Claudia Sheinbaum es un misterio. Su disciplina oculta los cambios que supondría su presidencia. La tosquedad con la que remeda el discurso presidencial no hace más que subrayar la incógnita. Imitación de frases y entonaciones que son, en buena medida, una manera de esconder su personalidad. El discurso de la candidata del oficialismo está hecho tanto de convicción continuista como de ocultamiento estratégico. Hasta el momento, no es fácil saber qué partes de su lenguaje son maniobras temporales de fidelidad y cuáles son las piedras duras de su convencimiento. Por eso es un misterio. Es tan razonable imaginar una presidencia de Sheinbaum como la radicalización de estos seis años o como un viraje pragmático.

Con todas las incógnitas que existen, uno podría anticipar un estilo distinto de gestión, otras prioridades en materia energética, cambios en la política ambiental. Lo que hasta el momento parece inalterable es, quizá, lo más profundo: el entendimiento de lo político. Sheinbaum persiste en las categorías de la enemistad. El país está dividido en dos bandos irreconciliables y a uno de ellos pertenece en exclusiva la justicia, la verdad y el futuro. El enemigo, descendiente directo de todos los satanes de nuestra historia, es el obstáculo a la felicidad pública. Si las reglas no son las nuestras, son trampas del enemigo. Sheinbaum ha sido tan opuesta a los contrapesos y tan irrespetuosa de las formas constitucionales como López Obrador. Usó a la fiscalía como su instrumento, golpeó a los órganos autónomos de la capital como lo ha hecho el presidente. Ante la amenaza de que las autonomías sean demolidas, Sheinbaum apuesta decididamente por la dinamita presidencial. 

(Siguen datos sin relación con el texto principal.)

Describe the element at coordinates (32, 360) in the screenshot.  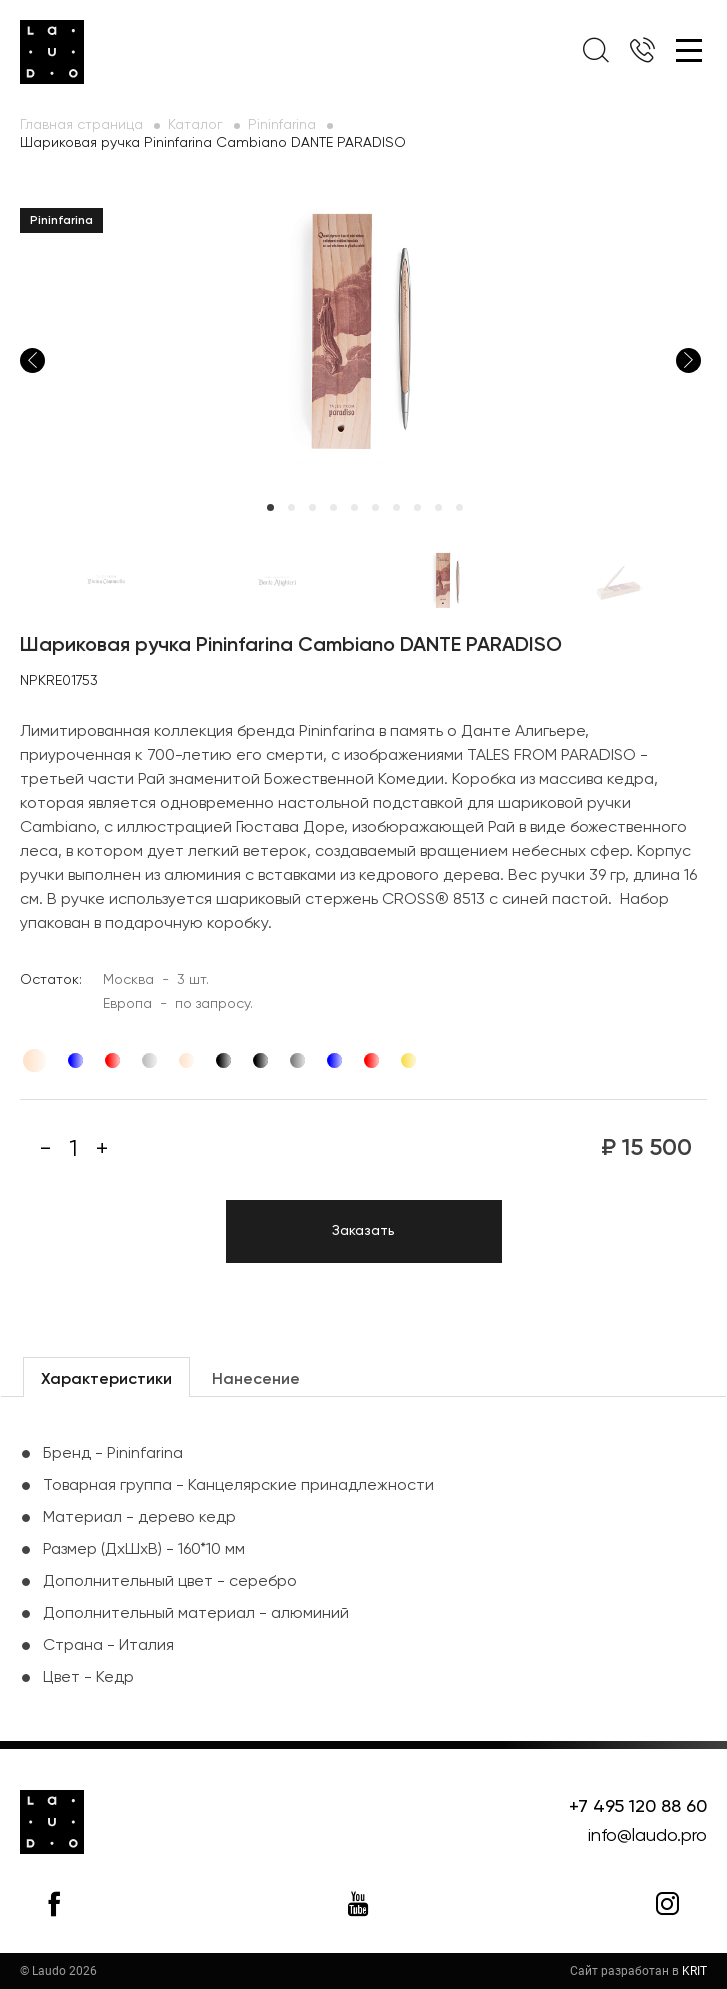
I see `Previous` at that location.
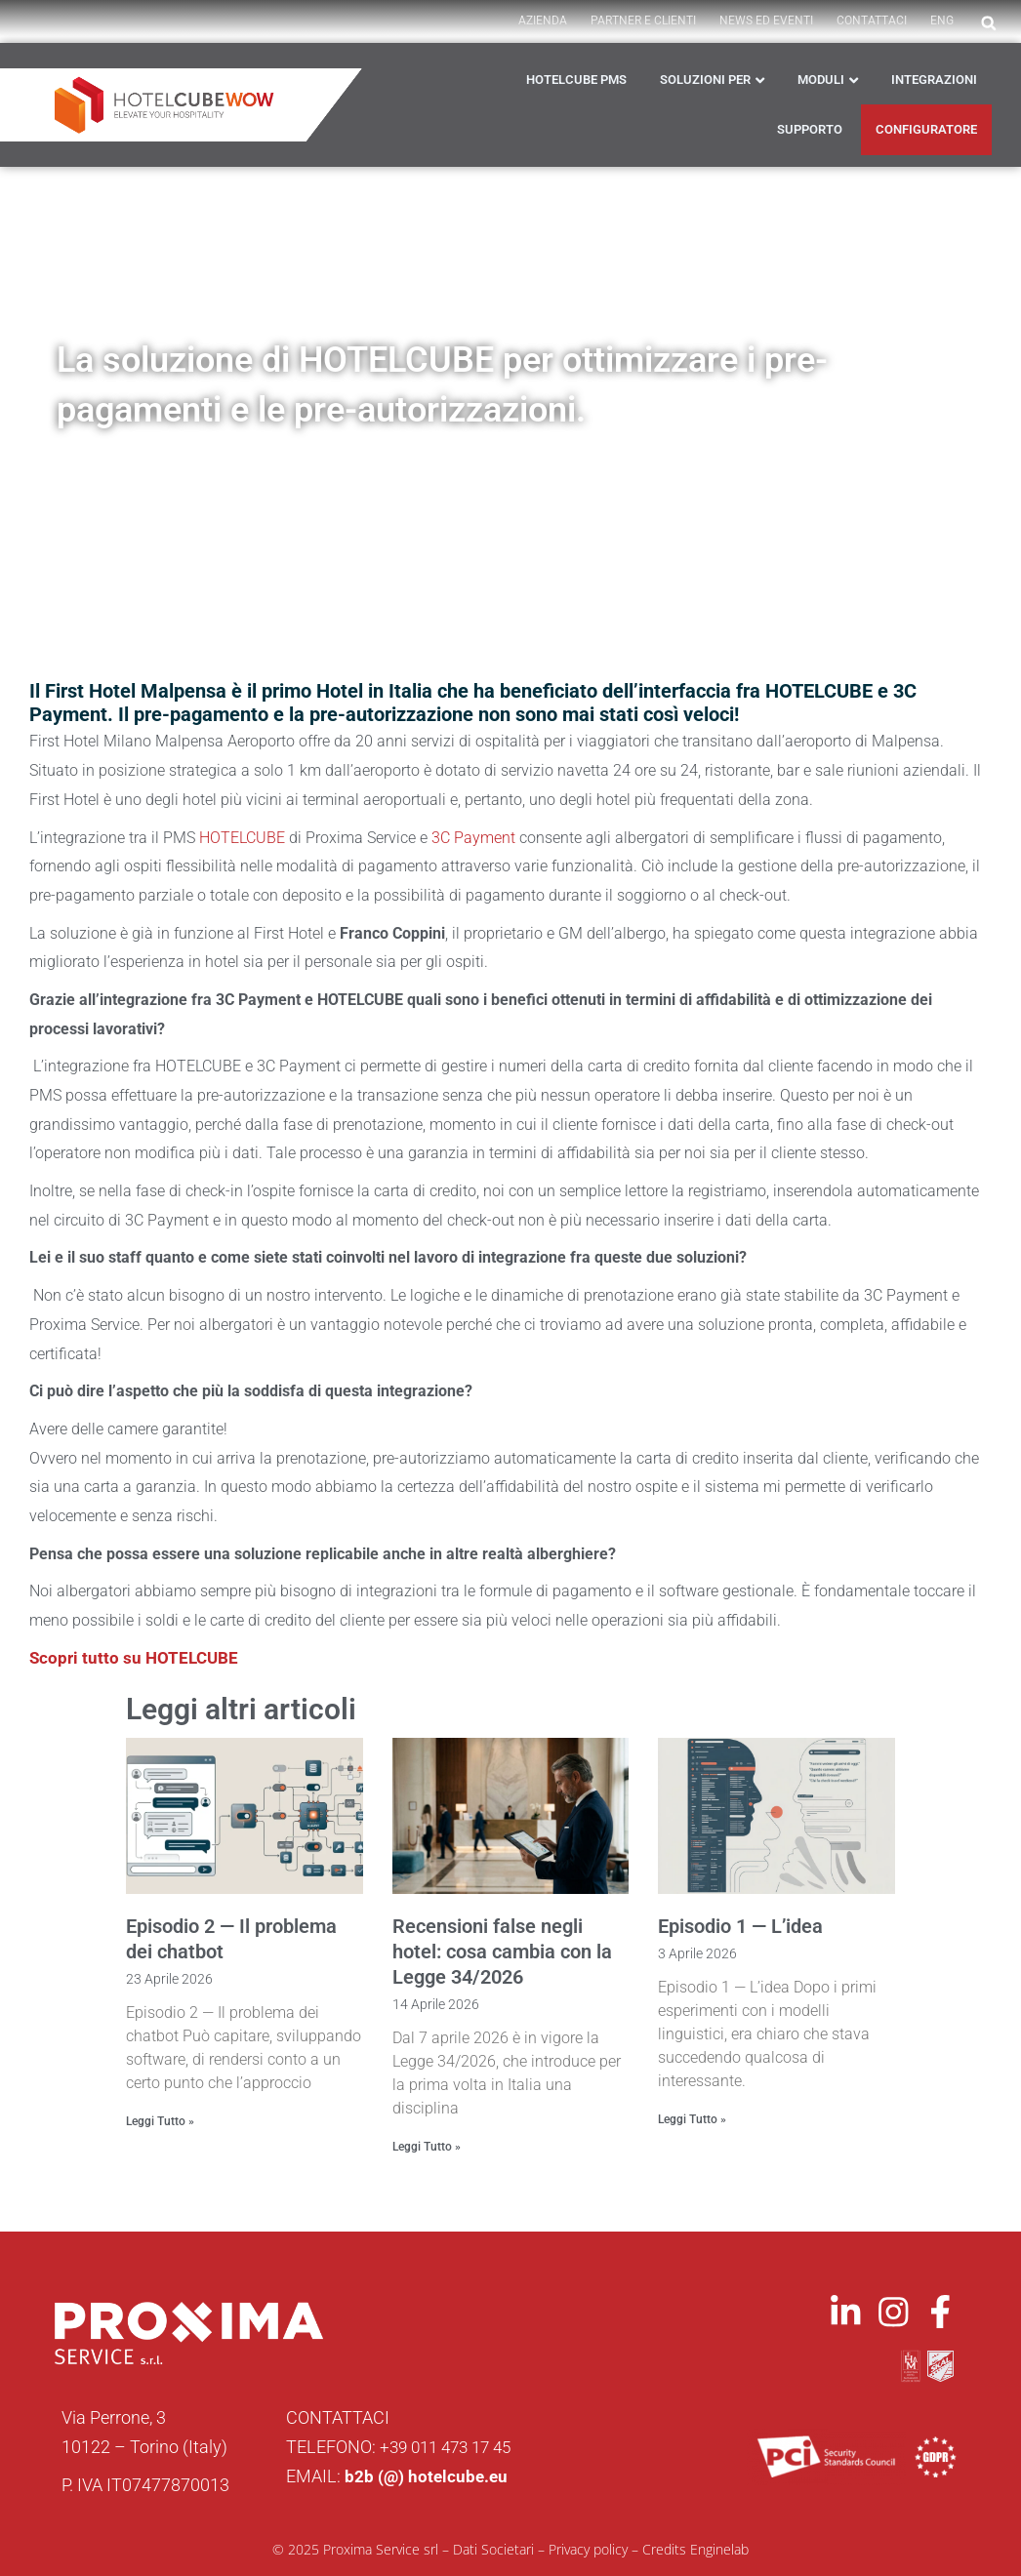 This screenshot has width=1021, height=2576. What do you see at coordinates (740, 1926) in the screenshot?
I see `Episodio 1 — L’idea` at bounding box center [740, 1926].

Hay que decir que, por lo menos, Sheinbaum no se describe como liberal. En las definiciones que ha hecho de sí misma, aparece su género y el orgullo de su entrenamiento científico, su militancia en el campo de la izquierda y su bandera democrática. Soy una mujer científica de la izquierda democrática, dice. A diferencia de López Obrador, no sugiere que la izquierda sea sinónimo de liberal. Sheinbaum no carga ya con esa contradicción que ha exhibido el presidente: decirse liberal y defender un proyecto que niega la ingeniería y los valores del liberalismo. La palabra que la candidata no dice es reveladora porque permite ver con claridad que su entendimiento de la democracia es trunco. Una democracia que expresa la voluntad del pueblo, pero que no tiene instrumentos para evitar el abuso de un poder ejercido en nombre del pueblo. Sheinbaum no aprecia el aporte del adjetivo liberal porque está convencida de que la democracia es y es solamente “representación del pueblo.” Como la democracia del patriarca, la democracia de Sheinbaum es tan elemental que se reduce a su etimología.

Ahí está una de las marcas fundamentales de la ideología lopezobradorista: la reducción de la democracia a simple voluntad popular. En ese pozole populista que ridículamente llaman “Humanismo Mexicano” aparece destacadamente una filosofía antiliberal de la democracia. Democracia que es voluntad de la mayoría y eliminación de cualquier obstáculo que fastidie a quien pretenda encarnar esa mayoría. Por eso la candidata, en su torpe respuesta a Ernesto Zedillo, no logra ver lo que significó el tránsito al pluralismo en los últimos años del siglo XX y no aprecia por tanto lo que significan para hoy el diálogo entre mayorías y minorías, el saludable forcejeo de las instituciones, el aporte de los reparos legales a los antojos del poder.

La democracia mexicana no es fue un regalo ni fue tampoco un abordaje. Fue el fruto de la negociación. Fue el resultado de muchos pactos. Que Sheinbaum siga el cuento de la victoria fundacional que nos trajo la democracia cuando el pueblo se impuso a la oligarquía expone con claridad esa visión de la democracia que no es solamente antiliberal sino autocrática. La democracia pertenece a nuestro movimiento. La democracia la hicimos solo nosotros y a nosotros nos pertenece. Ustedes, los enemigos del pueblo, no tienen nada que decir sobre nuestro régimen. La demócrata que no aprecia la contribución de los otros, que no reconoce el valor de los contrapesos, no es demócrata.